— Start of RECORDS SHOWN —

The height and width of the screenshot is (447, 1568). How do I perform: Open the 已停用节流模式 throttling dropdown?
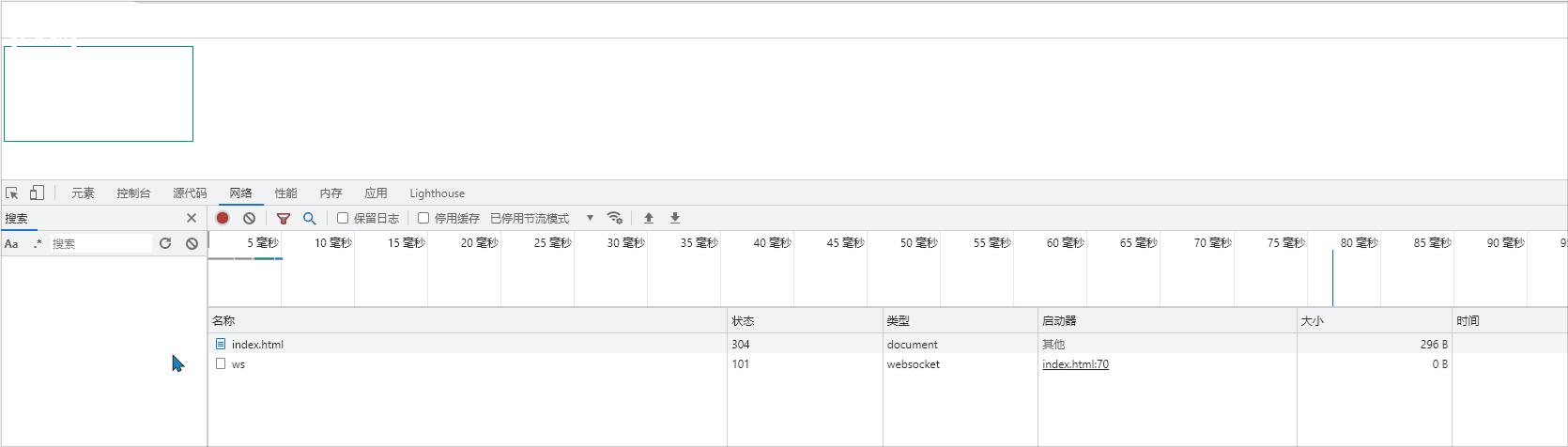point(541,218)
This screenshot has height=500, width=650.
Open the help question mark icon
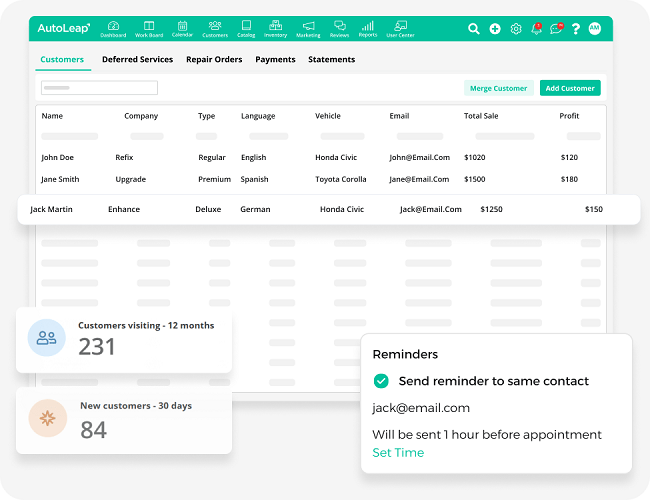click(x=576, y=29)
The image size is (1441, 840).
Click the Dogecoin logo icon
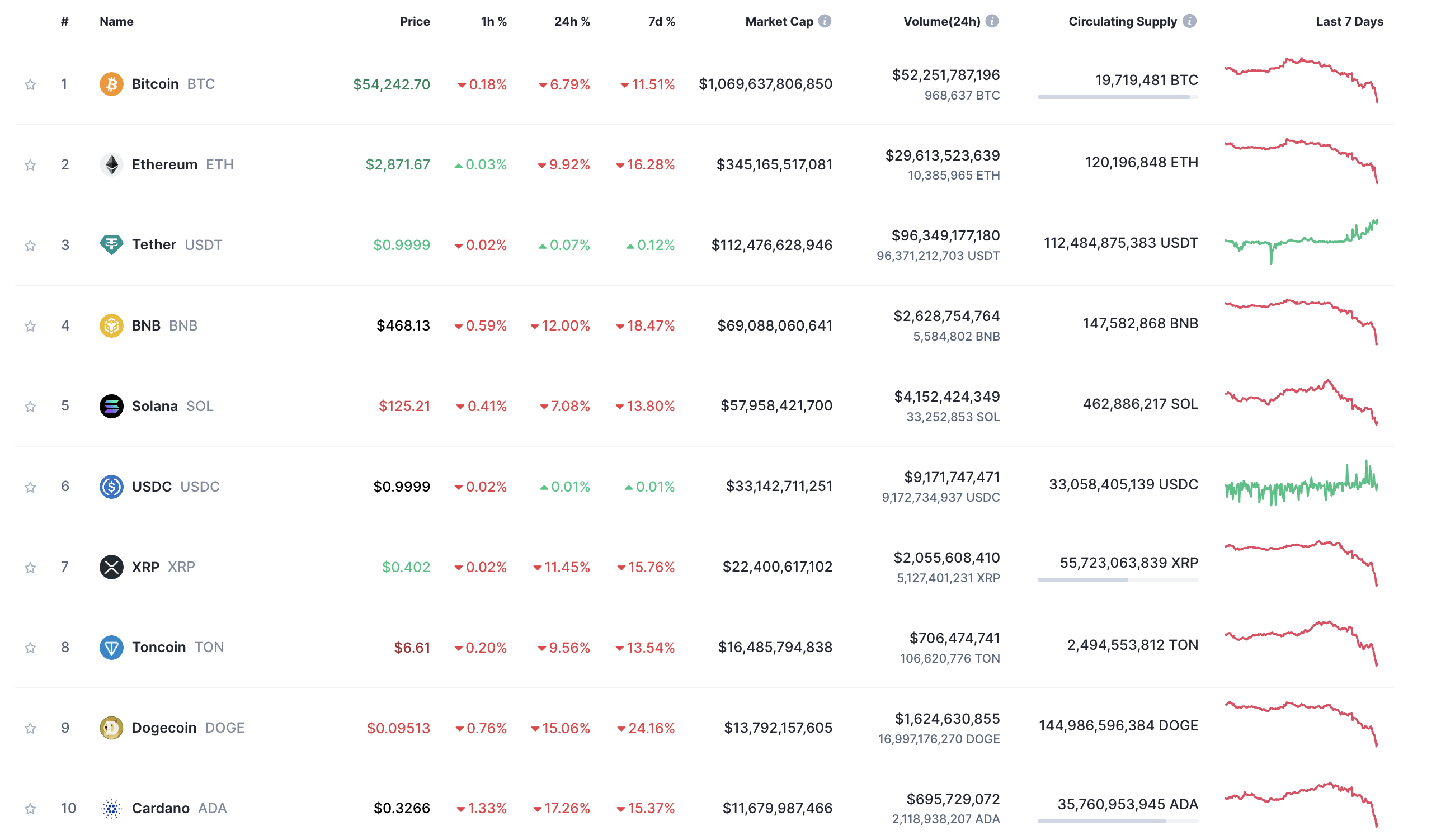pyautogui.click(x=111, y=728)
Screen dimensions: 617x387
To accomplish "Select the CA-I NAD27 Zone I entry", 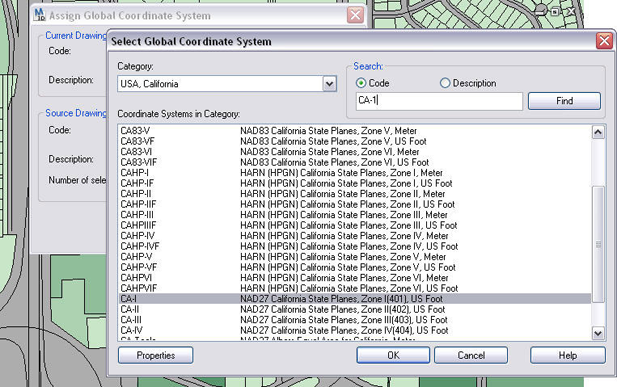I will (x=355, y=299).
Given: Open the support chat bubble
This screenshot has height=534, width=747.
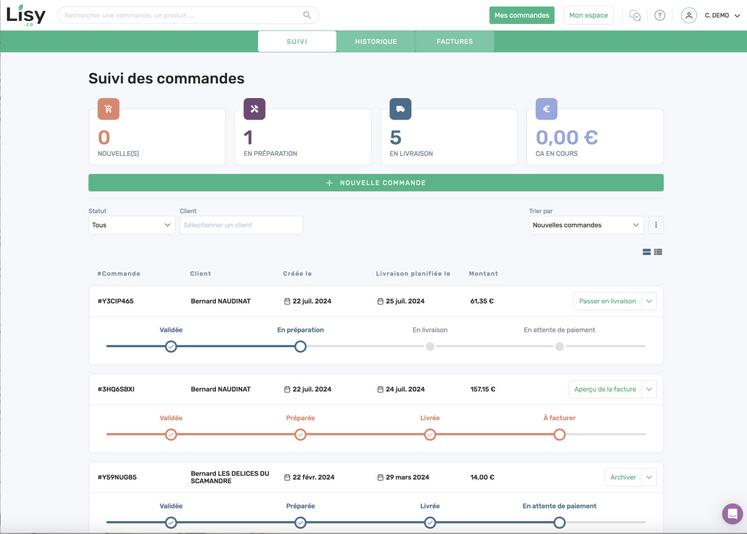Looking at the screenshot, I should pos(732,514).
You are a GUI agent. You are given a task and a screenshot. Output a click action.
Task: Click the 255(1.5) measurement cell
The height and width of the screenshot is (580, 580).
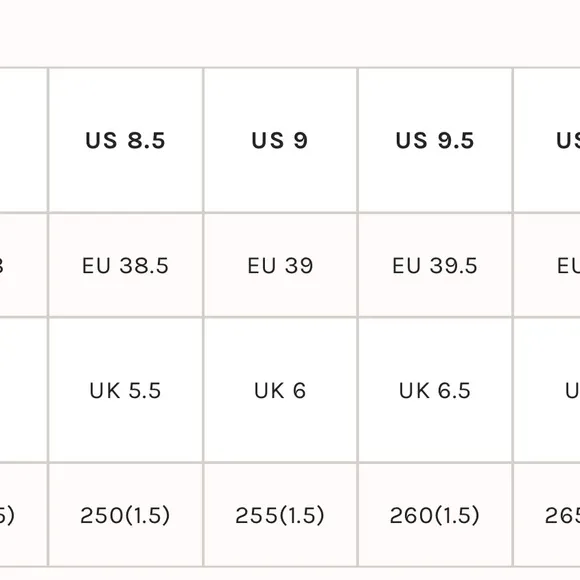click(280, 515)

— End of RECORDS SHOWN —
— Start of RECORDS SHOWN —

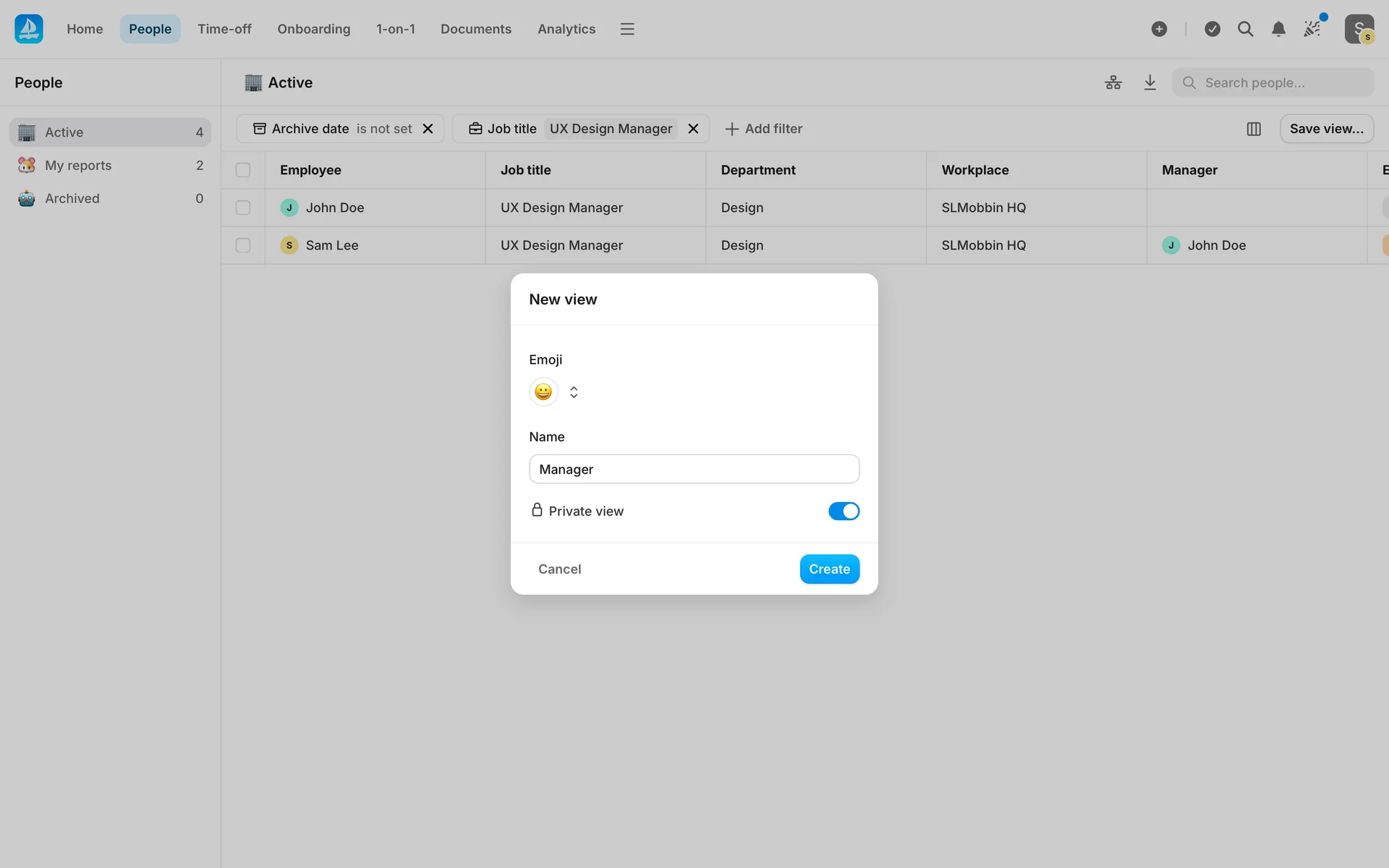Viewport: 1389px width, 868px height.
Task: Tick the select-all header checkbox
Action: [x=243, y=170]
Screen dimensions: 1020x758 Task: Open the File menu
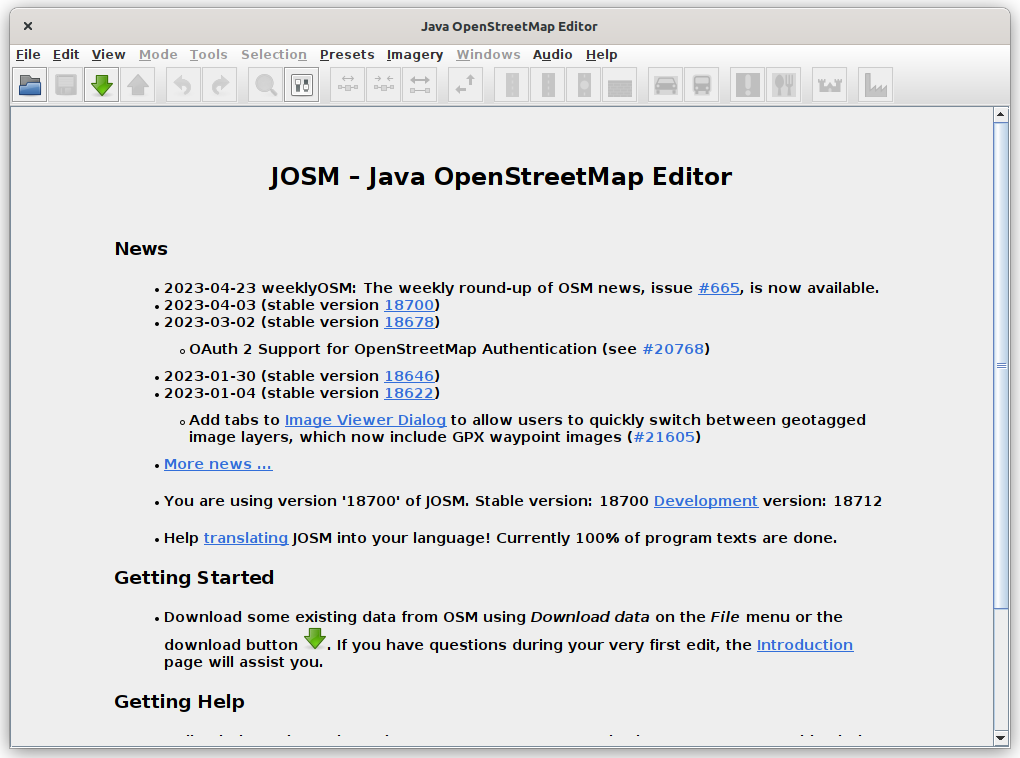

— End of RECORDS SHOWN —

# [TASK TO COMPLETE]
Extract every line from the records above that contains the string "icon", and list each one on its own line.

# [FULL RESPONSE]
Open the help question mark icon
Click the Dogecoin logo icon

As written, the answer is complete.